3. Shop More Carefully
What did you do when inflation started to drive up grocery prices? Like many Canadians, you probably checked store prices more carefully and took advantage of specials whenever possible. Make it a resolution to apply the same approach to your money.
For example, according to the TD website, the bank is currently paying only 0.05 per cent on its High Interest (!) Savings Account, and then only if your balance is $5,000 or more. Below that, you get nothing. The rate works out to $2.50 a year on a $5,000 deposit. That won’t even buy a loaf of bread! Many smaller financial institutions are offering much better terms, with deposit insurance coverage. For example, Oaken Financial is paying 3.4 per cent, as I write.
Remember, savings rates can change any time, so keep a close watch on your account. If the rate drops, shop around for something better.
4. Don’t Pay More Taxes Than Necessary
We have a wide range of tax breaks from which to choose. The federal government encourages us to save for retirement, for education, to buy a home, and more. We have an alphabet soup of programs we can use: RRSPs, RRIFs, RESPs, TFSAs, FHSAs, RDSPs, and on and on. So, make a resolution to take advantage of them.
Yes, most are limited in scope. But TFSAs are available to anyone 18 or older. Unlike RRSPs, which must be closed no later than age 71, there is no age limit. Plan to live to 100? You can still keep your TFSA. The maximum annual contribution rises to $7,000 this year. Use it.
5. Prepare for a Recession
There are still concerns we may enter a recession in 2024. If it happens, there will be layoffs – some in companies that seem rock solid. We saw a preview of what can happen when the banks began cutting thousands of jobs in 2023. It would be worse if the economy hits the skids.
What would you do if you or someone in the family loses a job? Ideally, you’ll have a reserve fund in place to tide you over. If not, it would be a good idea to start one. I know, after settling the bills and paying down debt, there’s little or nothing left. So, weigh your priorities and decide what’s really important. And if you get some windfall money from an inheritance or a tax refund, put some aside for a rainy day. Just be sure it’s invested somewhere that offers a decent return.
6. Don’t Be a Victim
I saw an item by Pat Foran on CTV News the other night. A lady had received a threatening phone call from someone purporting to be with the Canada Revenue Agency, demanding immediate payment. She was told she would be arrested if she didn’t pay immediately – with gift cards! Obviously, the CRA doesn’t ask for gift cards for tax payments, but this lady was scared and did what she was told. The result: $5,500 lost to the scammer.

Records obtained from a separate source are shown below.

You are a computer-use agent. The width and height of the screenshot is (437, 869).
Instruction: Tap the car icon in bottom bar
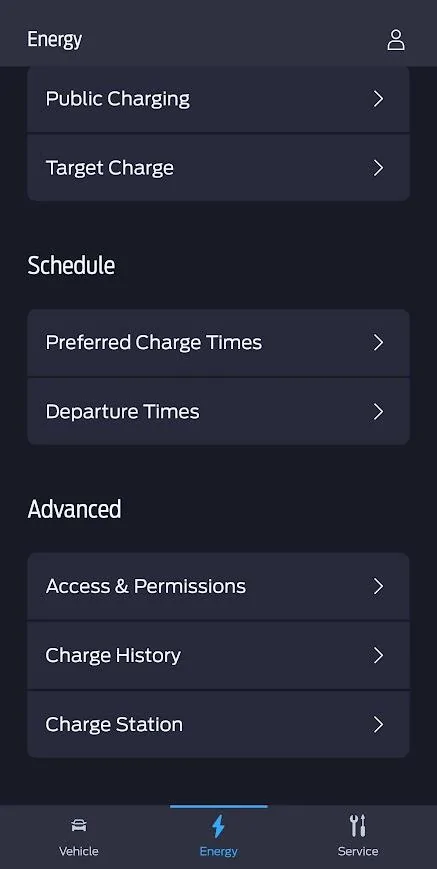point(79,826)
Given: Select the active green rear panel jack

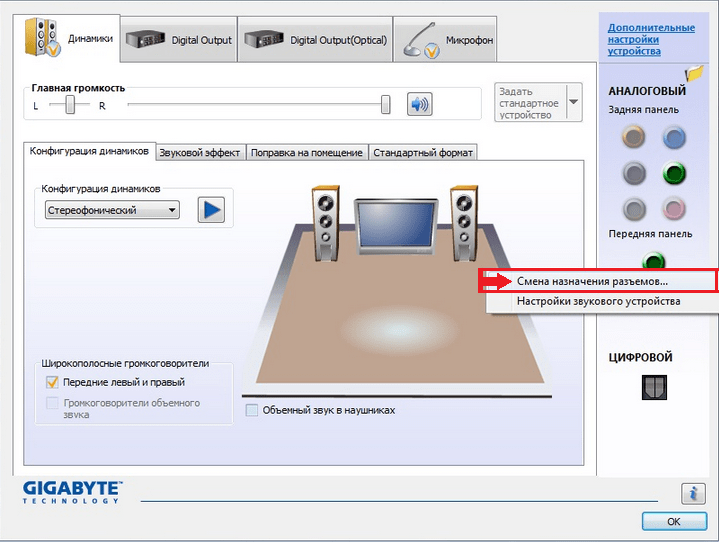Looking at the screenshot, I should point(674,173).
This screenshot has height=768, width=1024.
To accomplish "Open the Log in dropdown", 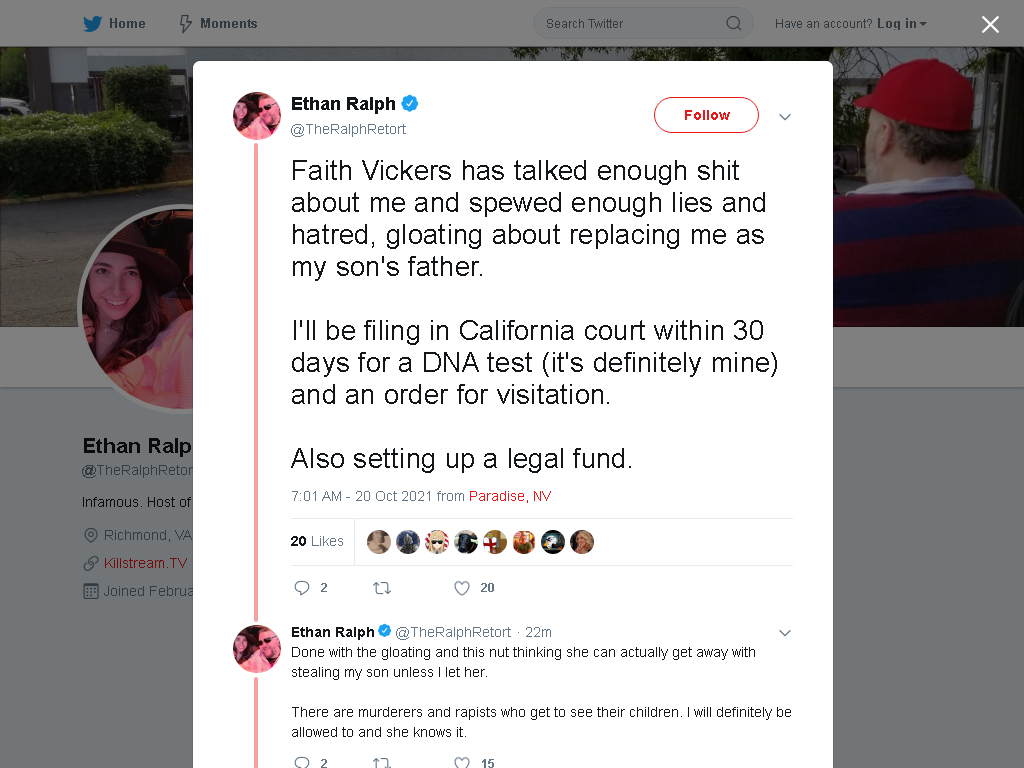I will (902, 24).
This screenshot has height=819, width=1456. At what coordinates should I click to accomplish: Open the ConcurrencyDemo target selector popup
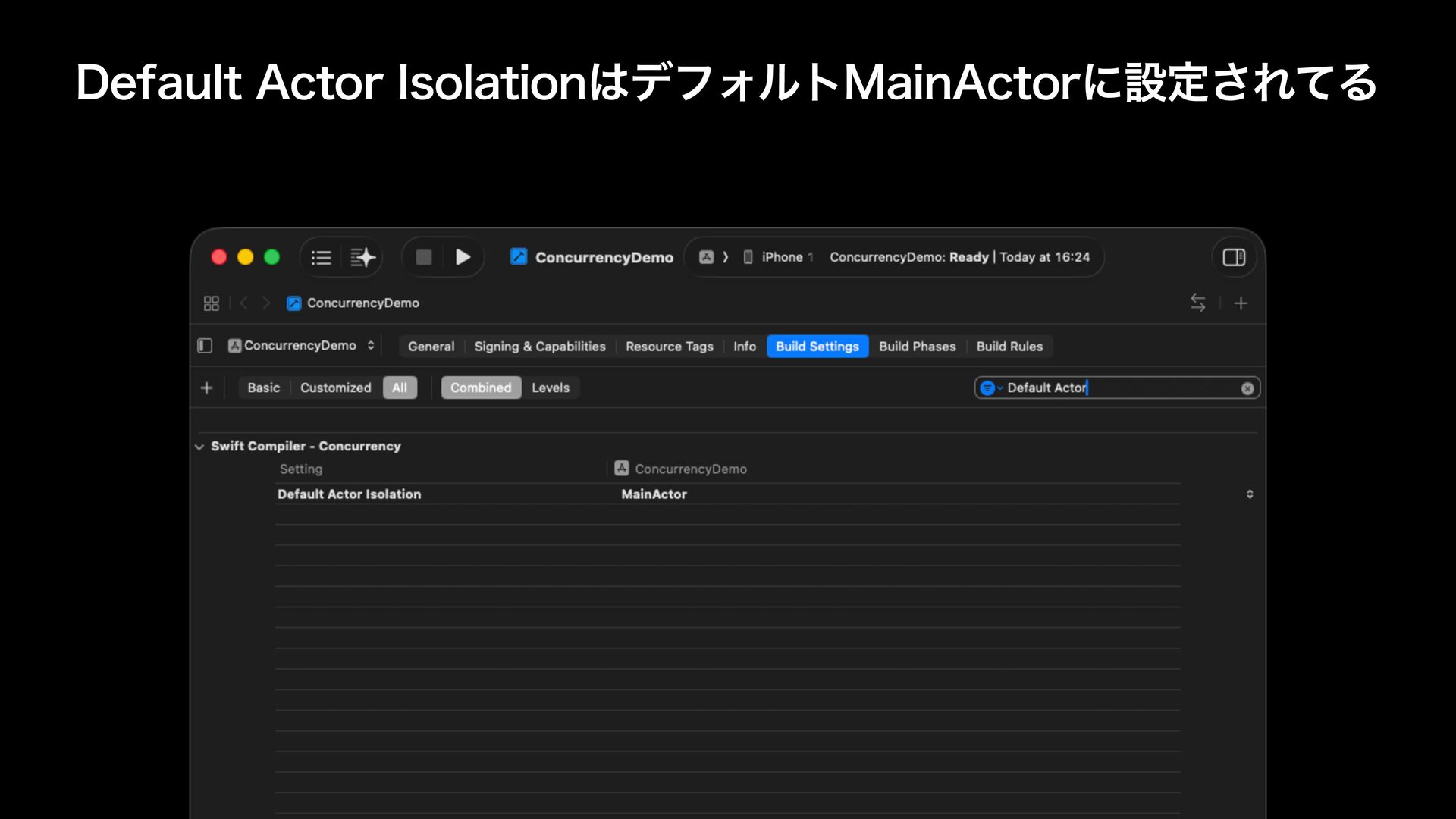303,346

These days, scammers come at you from every direction – phone calls, emails, fake advertising. You name it, they’ve tried it. The advice is familiar, but many people fail to listen. Don’t click on any links from people you don’t recognize, and even be cautious with those from friends. Don’t give out personal information over the phone. Don’t respond to emails from acquaintances asking for “a favour.” Don’t send money to pay “tax” on a trip you’ve supposedly won. Don’t believe anyone who says you must pay in gift cards or cryptocurrency. These people aren’t going away, but you don’t have to be a victim.
Best wishes for what I hope will be a happy, healthy, safe, and prosperous 2024.